Exercise ▸ Could you copy every line of the data that contains the word "Click"?

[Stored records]
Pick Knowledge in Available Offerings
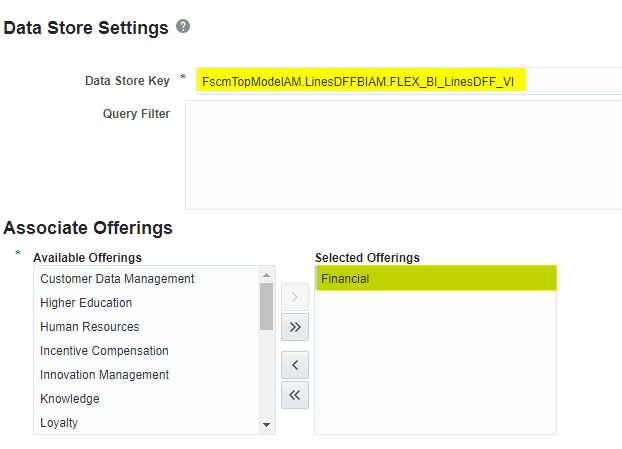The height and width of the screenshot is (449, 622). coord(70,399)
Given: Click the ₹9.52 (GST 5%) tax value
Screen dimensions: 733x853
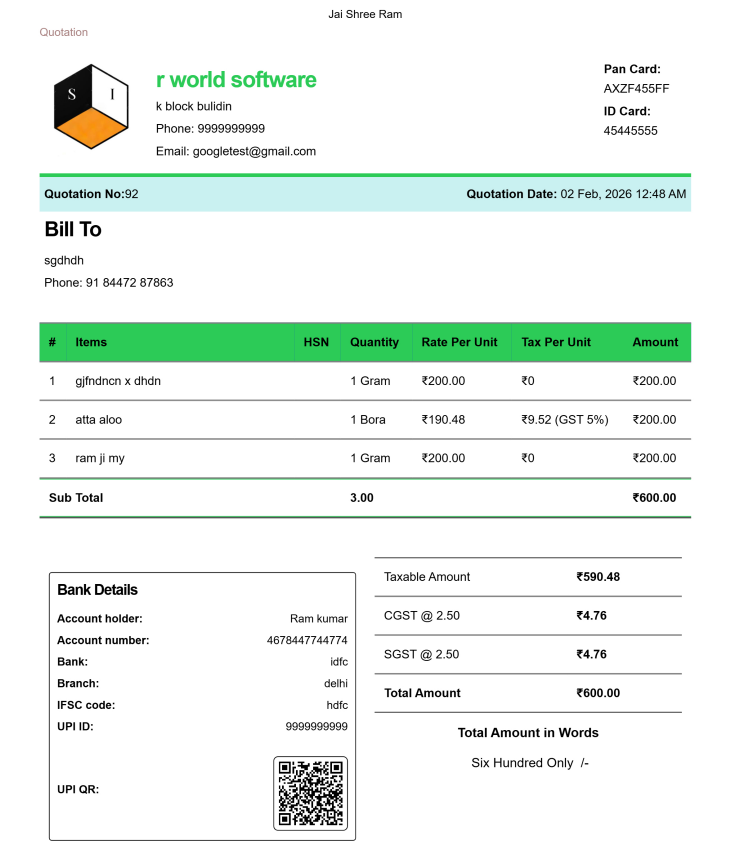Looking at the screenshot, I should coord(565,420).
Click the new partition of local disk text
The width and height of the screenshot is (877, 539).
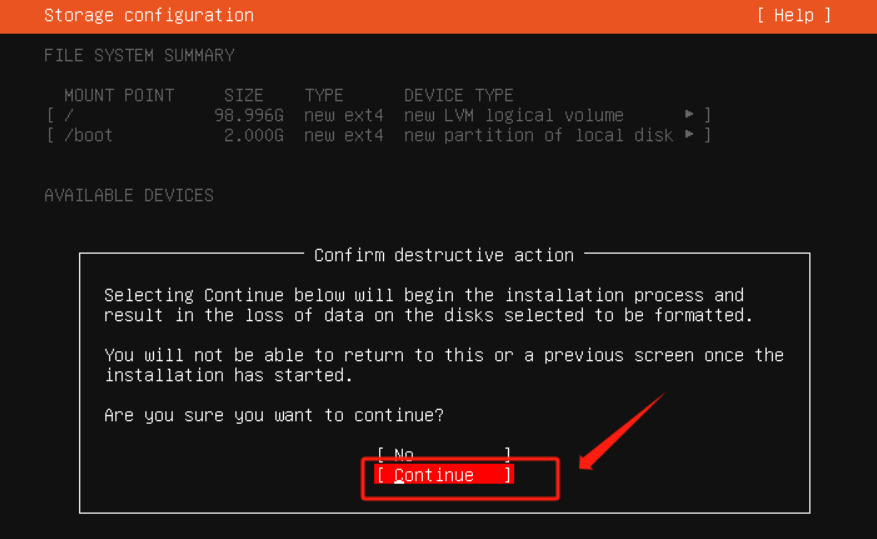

Reply ▸
Given: Click the ₹9.52 (GST 5%) tax value
Click the new partition of local disk text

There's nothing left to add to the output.